Start of RECORD EXCERPTS
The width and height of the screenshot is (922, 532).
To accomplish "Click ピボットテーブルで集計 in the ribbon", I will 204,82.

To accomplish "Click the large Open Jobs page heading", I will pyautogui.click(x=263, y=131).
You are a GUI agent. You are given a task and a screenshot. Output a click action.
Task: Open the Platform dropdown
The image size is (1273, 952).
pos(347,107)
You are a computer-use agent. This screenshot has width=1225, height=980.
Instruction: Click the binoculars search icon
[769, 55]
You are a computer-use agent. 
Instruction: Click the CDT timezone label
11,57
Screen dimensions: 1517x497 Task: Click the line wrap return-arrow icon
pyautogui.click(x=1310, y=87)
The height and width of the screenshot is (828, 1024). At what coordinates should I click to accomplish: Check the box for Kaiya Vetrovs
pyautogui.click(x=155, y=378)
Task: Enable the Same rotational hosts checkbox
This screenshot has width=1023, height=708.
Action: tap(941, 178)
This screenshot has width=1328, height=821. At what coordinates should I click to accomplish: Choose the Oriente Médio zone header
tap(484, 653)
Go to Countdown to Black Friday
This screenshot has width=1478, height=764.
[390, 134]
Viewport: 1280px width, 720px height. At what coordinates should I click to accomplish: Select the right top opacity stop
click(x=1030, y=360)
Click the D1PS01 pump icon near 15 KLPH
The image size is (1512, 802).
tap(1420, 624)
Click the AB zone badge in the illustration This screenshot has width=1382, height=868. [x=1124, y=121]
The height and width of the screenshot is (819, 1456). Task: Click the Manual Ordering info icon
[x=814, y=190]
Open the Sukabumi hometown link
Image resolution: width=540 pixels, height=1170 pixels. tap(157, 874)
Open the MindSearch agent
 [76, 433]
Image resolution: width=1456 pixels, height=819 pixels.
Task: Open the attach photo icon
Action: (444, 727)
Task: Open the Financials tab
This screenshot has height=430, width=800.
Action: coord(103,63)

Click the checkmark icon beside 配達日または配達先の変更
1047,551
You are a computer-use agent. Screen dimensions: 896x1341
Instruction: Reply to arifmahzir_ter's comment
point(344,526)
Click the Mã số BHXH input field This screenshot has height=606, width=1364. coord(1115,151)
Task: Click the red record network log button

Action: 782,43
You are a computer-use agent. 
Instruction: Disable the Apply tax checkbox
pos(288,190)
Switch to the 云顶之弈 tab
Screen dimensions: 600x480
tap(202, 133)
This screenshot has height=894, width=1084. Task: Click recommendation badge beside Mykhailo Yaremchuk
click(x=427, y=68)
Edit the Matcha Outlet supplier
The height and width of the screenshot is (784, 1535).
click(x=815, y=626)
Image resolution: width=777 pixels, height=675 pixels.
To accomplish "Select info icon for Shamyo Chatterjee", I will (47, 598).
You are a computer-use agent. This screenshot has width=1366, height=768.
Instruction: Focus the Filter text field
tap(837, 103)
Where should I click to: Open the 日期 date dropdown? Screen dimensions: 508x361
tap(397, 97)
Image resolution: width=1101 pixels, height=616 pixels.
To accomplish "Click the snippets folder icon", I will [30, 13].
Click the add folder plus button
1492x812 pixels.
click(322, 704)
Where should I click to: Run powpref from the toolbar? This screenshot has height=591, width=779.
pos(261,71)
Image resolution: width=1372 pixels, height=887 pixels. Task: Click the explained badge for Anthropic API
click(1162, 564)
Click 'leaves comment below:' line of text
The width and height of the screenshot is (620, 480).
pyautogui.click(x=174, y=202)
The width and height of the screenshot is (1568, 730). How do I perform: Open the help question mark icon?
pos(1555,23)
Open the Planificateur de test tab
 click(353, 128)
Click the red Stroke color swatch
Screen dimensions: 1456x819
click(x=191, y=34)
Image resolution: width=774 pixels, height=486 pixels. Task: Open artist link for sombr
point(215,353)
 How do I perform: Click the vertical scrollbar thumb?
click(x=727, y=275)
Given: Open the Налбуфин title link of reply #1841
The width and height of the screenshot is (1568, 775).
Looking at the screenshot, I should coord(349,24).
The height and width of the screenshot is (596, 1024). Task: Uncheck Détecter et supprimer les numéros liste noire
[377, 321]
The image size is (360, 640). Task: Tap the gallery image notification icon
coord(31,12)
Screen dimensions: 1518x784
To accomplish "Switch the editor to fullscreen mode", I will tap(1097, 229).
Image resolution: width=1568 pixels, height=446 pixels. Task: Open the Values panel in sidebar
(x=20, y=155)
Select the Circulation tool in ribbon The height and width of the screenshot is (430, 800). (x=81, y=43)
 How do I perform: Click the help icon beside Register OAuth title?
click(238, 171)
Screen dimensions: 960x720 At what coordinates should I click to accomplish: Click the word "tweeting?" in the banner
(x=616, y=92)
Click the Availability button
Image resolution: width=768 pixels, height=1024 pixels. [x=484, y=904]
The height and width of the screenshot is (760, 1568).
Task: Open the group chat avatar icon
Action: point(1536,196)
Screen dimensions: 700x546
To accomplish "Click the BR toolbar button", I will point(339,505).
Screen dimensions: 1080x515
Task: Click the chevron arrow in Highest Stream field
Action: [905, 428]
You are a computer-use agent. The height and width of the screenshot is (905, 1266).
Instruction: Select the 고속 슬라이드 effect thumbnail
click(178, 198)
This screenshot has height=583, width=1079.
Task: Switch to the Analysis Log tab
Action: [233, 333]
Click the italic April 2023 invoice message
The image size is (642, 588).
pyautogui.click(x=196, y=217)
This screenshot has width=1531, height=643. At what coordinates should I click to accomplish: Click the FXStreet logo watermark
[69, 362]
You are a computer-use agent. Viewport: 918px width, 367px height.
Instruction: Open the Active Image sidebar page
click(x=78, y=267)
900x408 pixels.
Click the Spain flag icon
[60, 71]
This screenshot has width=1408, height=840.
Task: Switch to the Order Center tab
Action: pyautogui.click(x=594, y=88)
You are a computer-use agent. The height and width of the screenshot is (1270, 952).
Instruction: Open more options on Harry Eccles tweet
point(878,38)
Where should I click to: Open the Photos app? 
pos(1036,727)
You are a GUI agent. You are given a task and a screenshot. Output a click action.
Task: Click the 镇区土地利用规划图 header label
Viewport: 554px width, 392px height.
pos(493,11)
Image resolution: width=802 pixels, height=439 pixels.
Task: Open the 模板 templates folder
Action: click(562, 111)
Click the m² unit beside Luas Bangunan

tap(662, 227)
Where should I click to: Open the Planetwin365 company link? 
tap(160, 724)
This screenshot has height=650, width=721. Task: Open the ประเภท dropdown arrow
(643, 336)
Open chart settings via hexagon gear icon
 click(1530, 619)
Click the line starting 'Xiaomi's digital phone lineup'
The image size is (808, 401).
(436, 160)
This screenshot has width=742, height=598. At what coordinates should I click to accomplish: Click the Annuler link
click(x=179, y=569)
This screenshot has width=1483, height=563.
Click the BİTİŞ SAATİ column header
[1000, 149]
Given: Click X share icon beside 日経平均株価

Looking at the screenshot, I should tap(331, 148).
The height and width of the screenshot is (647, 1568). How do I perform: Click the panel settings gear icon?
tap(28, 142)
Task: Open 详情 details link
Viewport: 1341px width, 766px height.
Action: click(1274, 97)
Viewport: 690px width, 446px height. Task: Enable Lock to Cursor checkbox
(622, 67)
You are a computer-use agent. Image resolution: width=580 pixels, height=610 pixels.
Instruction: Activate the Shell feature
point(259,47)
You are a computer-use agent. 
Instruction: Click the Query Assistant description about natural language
End of RECORD EXCERPTS
Rewrite all of the items above, replacing "computer-use agent" with "screen-navigation assistant" and leaving everything else unchanged.

SOLUTION BELOW:
The width and height of the screenshot is (922, 532).
To accomplish "Click ピボットテーブルで集計 in the ribbon", I will 204,82.

To accomplish "Click the large Open Jobs page heading", I will pyautogui.click(x=263, y=131).
You are a GUI agent. You are given a task and a screenshot. Output a click action.
Task: Open the Platform dropdown
The image size is (1273, 952).
pos(347,107)
You are a screen-navigation assistant. This screenshot has width=1225, height=980.
Instruction: Click the binoculars search icon
[769, 55]
You are a screen-navigation assistant. 
Instruction: Click the CDT timezone label
11,57
Screen dimensions: 1517x497 Task: Click the line wrap return-arrow icon
pyautogui.click(x=1310, y=87)
The height and width of the screenshot is (828, 1024). At what coordinates should I click to accomplish: Check the box for Kaiya Vetrovs
pyautogui.click(x=155, y=378)
Task: Enable the Same rotational hosts checkbox
This screenshot has width=1023, height=708.
Action: tap(941, 178)
This screenshot has width=1328, height=821. At what coordinates should I click to accomplish: Choose the Oriente Médio zone header
tap(484, 653)
Go to Countdown to Black Friday
This screenshot has width=1478, height=764.
[390, 134]
Viewport: 1280px width, 720px height. At what coordinates should I click to accomplish: Select the right top opacity stop
click(x=1030, y=360)
Click the D1PS01 pump icon near 15 KLPH
The image size is (1512, 802).
tap(1420, 624)
Click the AB zone badge in the illustration This screenshot has width=1382, height=868. [x=1124, y=121]
The height and width of the screenshot is (819, 1456). Task: Click the Manual Ordering info icon
[x=814, y=190]
Open the Sukabumi hometown link
Image resolution: width=540 pixels, height=1170 pixels. tap(157, 874)
Open the MindSearch agent
 [76, 433]
Image resolution: width=1456 pixels, height=819 pixels.
Task: Open the attach photo icon
Action: (444, 727)
Task: Open the Financials tab
This screenshot has height=430, width=800.
Action: coord(103,63)

Click the checkmark icon beside 配達日または配達先の変更
1047,551
You are a screen-navigation assistant. Screen dimensions: 896x1341
Instruction: Reply to arifmahzir_ter's comment
point(344,526)
Click the Mã số BHXH input field This screenshot has height=606, width=1364. coord(1115,151)
Task: Click the red record network log button

Action: 782,43
You are a screen-navigation assistant. 
Instruction: Disable the Apply tax checkbox
pos(288,190)
Switch to the 云顶之弈 tab
Screen dimensions: 600x480
tap(202, 133)
This screenshot has height=894, width=1084. Task: Click recommendation badge beside Mykhailo Yaremchuk
click(x=427, y=68)
Edit the Matcha Outlet supplier
The height and width of the screenshot is (784, 1535).
click(x=815, y=626)
Image resolution: width=777 pixels, height=675 pixels.
To accomplish "Select info icon for Shamyo Chatterjee", I will (47, 598).
You are a screen-navigation assistant. This screenshot has width=1366, height=768.
Instruction: Focus the Filter text field
tap(837, 103)
Where should I click to: Open the 日期 date dropdown? Screen dimensions: 508x361
tap(397, 97)
Image resolution: width=1101 pixels, height=616 pixels.
To accomplish "Click the snippets folder icon", I will [30, 13].
Click the add folder plus button
1492x812 pixels.
click(322, 704)
Where should I click to: Run powpref from the toolbar? This screenshot has height=591, width=779.
pos(261,71)
Image resolution: width=1372 pixels, height=887 pixels. Task: Click the explained badge for Anthropic API
click(1162, 564)
Click 'leaves comment below:' line of text
The width and height of the screenshot is (620, 480).
pyautogui.click(x=174, y=202)
The width and height of the screenshot is (1568, 730). How do I perform: Open the help question mark icon?
pos(1555,23)
Open the Planificateur de test tab
 click(353, 128)
Click the red Stroke color swatch
Screen dimensions: 1456x819
click(x=191, y=34)
Image resolution: width=774 pixels, height=486 pixels. Task: Open artist link for sombr
point(215,353)
 How do I perform: Click the vertical scrollbar thumb?
click(x=727, y=275)
Given: Open the Налбуфин title link of reply #1841
The width and height of the screenshot is (1568, 775).
Looking at the screenshot, I should coord(349,24).
The height and width of the screenshot is (596, 1024). Task: Uncheck Détecter et supprimer les numéros liste noire
[377, 321]
The image size is (360, 640). Task: Tap the gallery image notification icon
coord(31,12)
Screen dimensions: 1518x784
To accomplish "Switch the editor to fullscreen mode", I will tap(1097, 229).
Image resolution: width=1568 pixels, height=446 pixels. Task: Open the Values panel in sidebar
(x=20, y=155)
Select the Circulation tool in ribbon The height and width of the screenshot is (430, 800). (x=81, y=43)
 How do I perform: Click the help icon beside Register OAuth title?
click(238, 171)
Screen dimensions: 960x720 At what coordinates should I click to accomplish: Click the word "tweeting?" in the banner
(x=616, y=92)
Click the Availability button
Image resolution: width=768 pixels, height=1024 pixels. [x=484, y=904]
The height and width of the screenshot is (760, 1568).
Task: Open the group chat avatar icon
Action: point(1536,196)
Screen dimensions: 700x546
To accomplish "Click the BR toolbar button", I will point(339,505).
Screen dimensions: 1080x515
Task: Click the chevron arrow in Highest Stream field
Action: [905, 428]
You are a screen-navigation assistant. The height and width of the screenshot is (905, 1266).
Instruction: Select the 고속 슬라이드 effect thumbnail
click(178, 198)
This screenshot has height=583, width=1079.
Task: Switch to the Analysis Log tab
Action: [233, 333]
Click the italic April 2023 invoice message
The image size is (642, 588).
pyautogui.click(x=196, y=217)
This screenshot has width=1531, height=643. At what coordinates should I click to accomplish: Click the FXStreet logo watermark
[69, 362]
You are a screen-navigation assistant. Viewport: 918px width, 367px height.
Instruction: Open the Active Image sidebar page
click(x=78, y=267)
900x408 pixels.
Click the Spain flag icon
[60, 71]
This screenshot has width=1408, height=840.
Task: Switch to the Order Center tab
Action: pyautogui.click(x=594, y=88)
You are a screen-navigation assistant. The height and width of the screenshot is (1270, 952).
Instruction: Open more options on Harry Eccles tweet
point(878,38)
Where should I click to: Open the Photos app? 
pos(1036,727)
You are a GUI agent. You are given a task and a screenshot. Output a click action.
Task: Click the 镇区土地利用规划图 header label
Viewport: 554px width, 392px height.
pos(493,11)
Image resolution: width=802 pixels, height=439 pixels.
Task: Open the 模板 templates folder
Action: click(562, 111)
Click the m² unit beside Luas Bangunan

tap(662, 227)
Where should I click to: Open the Planetwin365 company link? 
tap(160, 724)
This screenshot has height=650, width=721. Task: Open the ประเภท dropdown arrow
(643, 336)
Open chart settings via hexagon gear icon
 click(1530, 619)
Click the line starting 'Xiaomi's digital phone lineup'
The image size is (808, 401).
(436, 160)
This screenshot has width=742, height=598. At what coordinates should I click to accomplish: Click the Annuler link
click(x=179, y=569)
This screenshot has width=1483, height=563.
Click the BİTİŞ SAATİ column header
[1000, 149]
Given: Click X share icon beside 日経平均株価

Looking at the screenshot, I should tap(331, 148).
The height and width of the screenshot is (647, 1568). How do I perform: Click the panel settings gear icon?
tap(28, 142)
Task: Open 详情 details link
Viewport: 1341px width, 766px height.
Action: click(1274, 97)
Viewport: 690px width, 446px height. Task: Enable Lock to Cursor checkbox
(622, 67)
You are a screen-navigation assistant. Image resolution: width=580 pixels, height=610 pixels.
Instruction: Activate the Shell feature
point(259,47)
You are a screen-navigation assistant. 
Instruction: Click the Query Assistant description about natural language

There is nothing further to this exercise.